While still locked in a legal fight with the Pentagon over its supply-chain-risk designation (a story we've been covering extensively, most recently in The Strategic Tech Cycle), Anthropic announced a new research institution on March 11: the Anthropic Institute. We missed it last week, but it deserves coverage.

Co-founder Jack Clark will lead it with a new title: Head of Public Benefit. He previously served as Head of Public Policy. The institute merges three existing Anthropic research teams to study AI's effects on the economy, labor markets, safety, and societal values. Sarah Heck, formerly Head of External Affairs, takes over the public policy team.

The timing is pointed. Launching an independent-ish research body focused on AI's societal impact while the Defense Department is actively trying to replace you sends a specific message: Anthropic wants to be seen as the company that takes the long-term consequences seriously, even at a cost.

Whether that positioning holds up depends on what the Institute actually produces.
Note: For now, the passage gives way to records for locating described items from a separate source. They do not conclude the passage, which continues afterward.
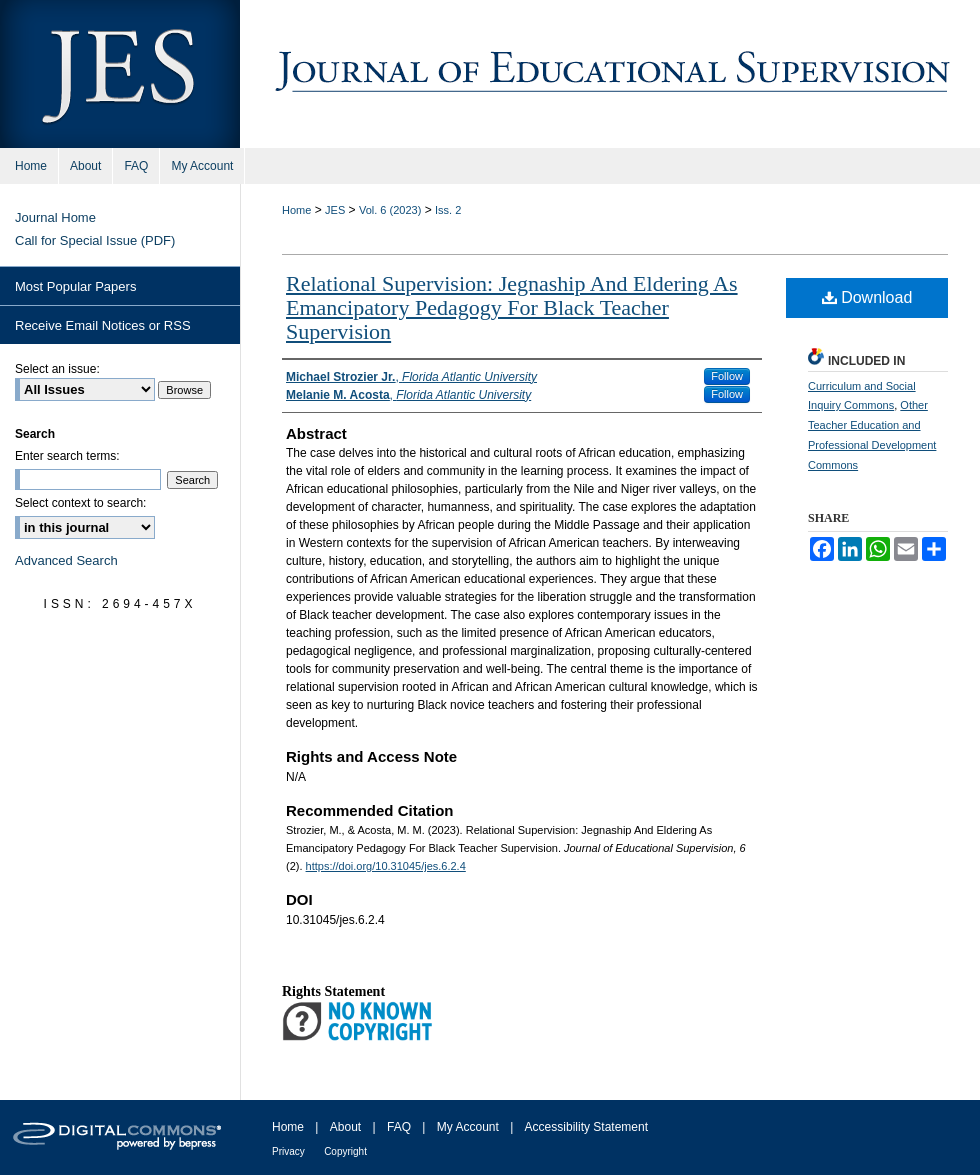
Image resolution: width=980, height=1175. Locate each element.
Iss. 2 (448, 210)
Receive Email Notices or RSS (103, 325)
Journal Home (55, 217)
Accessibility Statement (586, 1127)
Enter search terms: (67, 456)
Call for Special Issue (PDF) (95, 240)
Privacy (288, 1151)
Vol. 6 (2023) (390, 210)
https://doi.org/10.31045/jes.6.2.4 (386, 866)
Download (867, 297)
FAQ (399, 1127)
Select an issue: (57, 369)
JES (335, 210)
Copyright (345, 1151)
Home (296, 210)
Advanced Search (66, 560)
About (345, 1127)
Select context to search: (80, 503)
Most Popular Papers (75, 286)
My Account (468, 1127)
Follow (727, 376)
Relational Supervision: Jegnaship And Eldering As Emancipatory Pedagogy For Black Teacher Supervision (512, 307)
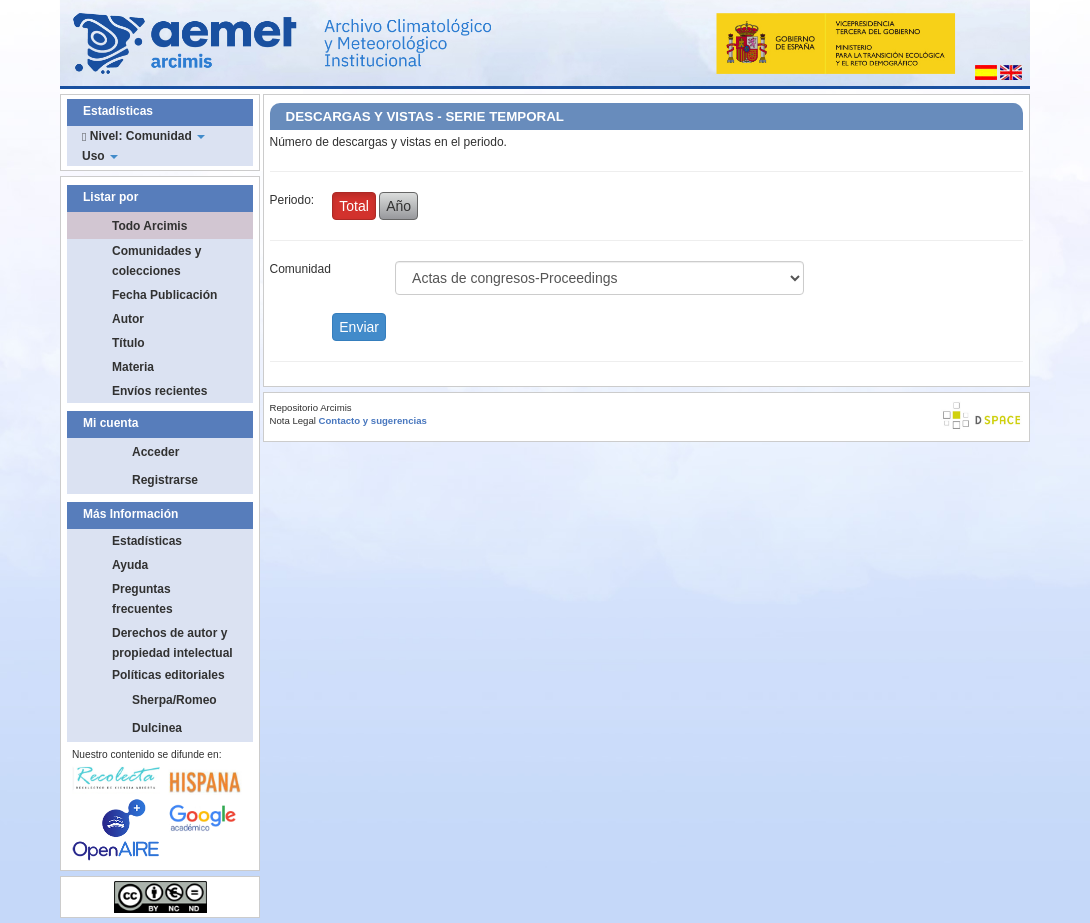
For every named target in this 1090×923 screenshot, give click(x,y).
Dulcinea (157, 728)
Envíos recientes (159, 391)
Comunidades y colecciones (156, 261)
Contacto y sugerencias (373, 420)
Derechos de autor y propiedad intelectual (172, 643)
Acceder (155, 452)
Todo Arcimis (149, 226)
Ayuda (130, 565)
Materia (133, 367)
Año (398, 206)
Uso (100, 156)
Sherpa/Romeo (174, 700)
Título (128, 343)
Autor (128, 319)
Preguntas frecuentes (142, 599)
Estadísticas (147, 541)
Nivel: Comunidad (143, 136)
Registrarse (165, 480)
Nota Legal (293, 420)
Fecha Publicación (164, 295)
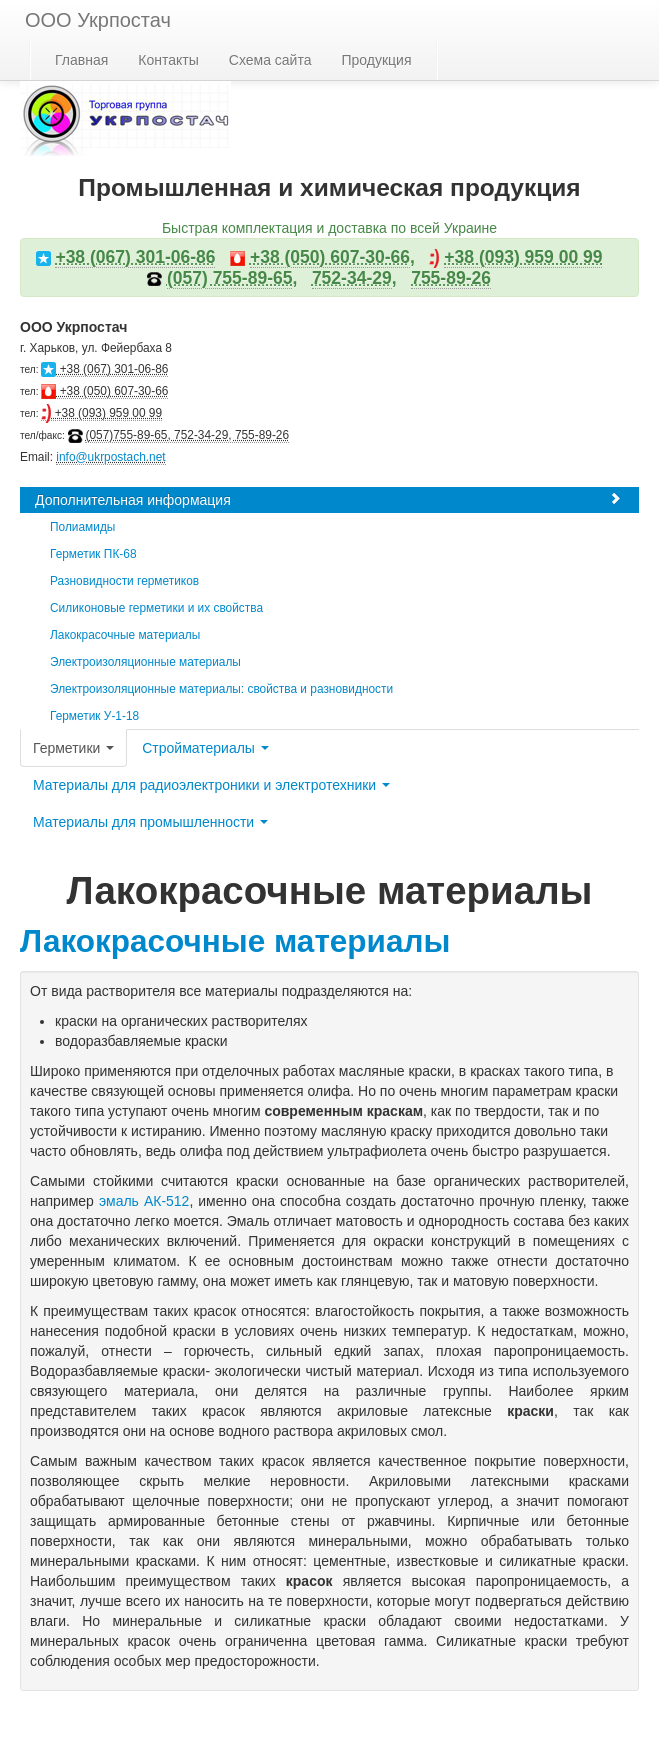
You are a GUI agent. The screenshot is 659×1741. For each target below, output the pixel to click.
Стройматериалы (205, 748)
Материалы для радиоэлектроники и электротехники (211, 785)
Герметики (73, 748)
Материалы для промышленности (150, 822)
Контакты (168, 60)
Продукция (376, 60)
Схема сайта (270, 60)
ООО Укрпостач (98, 20)
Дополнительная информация (328, 499)
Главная (81, 60)
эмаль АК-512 (144, 1201)
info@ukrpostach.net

A think tank staffed by the company it studies has obvious credibility questions. But the alternative, frontier labs funding no external research into their own effects, is worse.

Sources: Anthropic · The Verge · CIO.com


Sears Chatbot Leaked 3.7 Million Customer Conversations

Security researcher Jeremiah Fowler found three publicly exposed databases belonging to Sears Home Services. They contained 3.7 million records: chat logs, audio recordings, and text transcriptions from phone calls with the company's AI assistant, "Samantha." The data spans 2024 through 2026.

The exposed conversations included personal details customers shared while scheduling appliance repairs. Names, addresses, service histories. Anyone who knew where to look could access them without authentication.

Sears still operates five physical stores and an appliance repair service. The AI chatbot was a modernization effort. What it modernized, apparently, was the speed at which customer data could be made public.

This is the kind of breach that gets buried under the AI hype cycle. No frontier model, no billion-dollar valuation. Just a company that deployed an AI customer service tool without securing its data stores. The mundane version of AI risk is often the one that actually hits people.

Sources: Wired · DataBreaches.net · ExpressVPN Blog


On the Editor's Desk

A report surfaced claiming Anduril won a $20 billion Army contract for AI-driven defense systems. We're holding it. The sole source is "The Defense News," not the established Defense News at defensenews.com. Different outlet, unknown credibility. A $20B contract would be too big for every major outlet to miss.

The pipeline also flagged companies openly signaling they're replacing workers with AI. Block cut about 40% of staff in February under Jack Dorsey's directive to stop hiring for roles AI can fill. HP announced 6,000 job cuts through 2028 while ramping AI investment. Both are real, but neither is fresh. The pattern is worth tracking even if the individual data points aren't new.

Mistral released Small 4 on March 16: 128 expert modules, 119 billion parameters, 256k context window. It landed in our pipeline at significance 2 and didn't get full review. Worth noting.

Our pipeline's scoring model continues to overvalue SEO-optimized blog titles and undervalue government contracts. Today it scored a cookie consent marketing post at significance 6 and a potential $20B defense contract at significance 1. Recalibration is ongoing.


Corrections

The original version of this edition stated GPT-5.4 mini and nano arrived "two days" after GPT-5.4. The actual gap was approximately two weeks (GPT-5.4 released March 5, mini/nano on March 17). The Anthropic Institute section was also originally framed as breaking news; the announcement was made on March 11, a week before this edition. Both errors have been corrected above. We regret the mistakes.